One group stayed outside the gates for a few more moments and circled up in prayer.
"If anyone knows the pain that's going on, it's this circle right here," said Logan Avritt, who led the group's prayer.
Everyone in the circle had their reason for being there. For most of them, it was losing a loved one: a brother, a daughter, a son, a grandchild, a friend. They all brought their pictures, and they each brought their stories of loss.
"I'm my daughter's voice," said Tamara Coleman. "She's no longer here, so I'm here to make sure my daughter and my grandson aren't forgotten."
Coleman was there for her daughter, Maryiah, and Maryiah's unborn son, JaKobe, who died in a 2016 shooting.

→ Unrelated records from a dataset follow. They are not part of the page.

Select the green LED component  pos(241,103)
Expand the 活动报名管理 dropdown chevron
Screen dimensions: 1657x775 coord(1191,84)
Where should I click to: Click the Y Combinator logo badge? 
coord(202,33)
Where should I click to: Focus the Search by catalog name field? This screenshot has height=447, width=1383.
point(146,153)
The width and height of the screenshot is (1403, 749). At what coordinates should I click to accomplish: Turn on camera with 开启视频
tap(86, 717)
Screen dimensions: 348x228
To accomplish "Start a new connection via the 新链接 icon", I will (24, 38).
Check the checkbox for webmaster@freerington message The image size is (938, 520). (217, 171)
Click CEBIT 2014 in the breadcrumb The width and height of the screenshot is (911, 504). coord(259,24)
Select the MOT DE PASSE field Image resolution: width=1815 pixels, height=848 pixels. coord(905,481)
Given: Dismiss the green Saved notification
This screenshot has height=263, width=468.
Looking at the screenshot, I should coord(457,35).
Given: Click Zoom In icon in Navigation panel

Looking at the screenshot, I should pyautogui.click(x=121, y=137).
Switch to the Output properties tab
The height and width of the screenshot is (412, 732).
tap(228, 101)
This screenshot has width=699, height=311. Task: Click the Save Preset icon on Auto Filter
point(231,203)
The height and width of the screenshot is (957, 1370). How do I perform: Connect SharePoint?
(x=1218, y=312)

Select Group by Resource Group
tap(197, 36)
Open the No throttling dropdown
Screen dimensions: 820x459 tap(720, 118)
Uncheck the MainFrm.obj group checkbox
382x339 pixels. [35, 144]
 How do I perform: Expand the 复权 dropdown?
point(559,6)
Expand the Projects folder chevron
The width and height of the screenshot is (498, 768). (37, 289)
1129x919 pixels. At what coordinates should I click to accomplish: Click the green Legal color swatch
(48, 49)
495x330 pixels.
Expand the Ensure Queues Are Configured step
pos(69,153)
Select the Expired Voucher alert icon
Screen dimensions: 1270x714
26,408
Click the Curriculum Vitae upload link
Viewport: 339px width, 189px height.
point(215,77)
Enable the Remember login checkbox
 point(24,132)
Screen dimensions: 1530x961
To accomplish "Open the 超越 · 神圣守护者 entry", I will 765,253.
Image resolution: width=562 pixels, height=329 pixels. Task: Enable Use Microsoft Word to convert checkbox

She was joined by too many others - each with their own lost loved ones - walking onto the field together before the game.
Avritt, a youth mentor for MADE (Motivated All Day Everyday), a program for at-risk youth in Lexington schools, used his platform on the field as the Legends' community organization of the night to honor violence victims and their families. There was even a stadium-wide moment of silence to remember their loved ones.
Avritt said a night like that is important for the family members of victims to know they have support.
"Just wrap our arms around these mothers, these families, and let them know that as a whole community we've got their back," he said. "That's what this was all about, just bringing a smile to their face instead of some of the pain they deal with every day."
It also makes a strong statement against violence.
That is why family members said they were there - to make sure that what happened to them does not keep happening to others.
"We don't want to lose any more of our children," Coleman said. "We just want peace on our streets."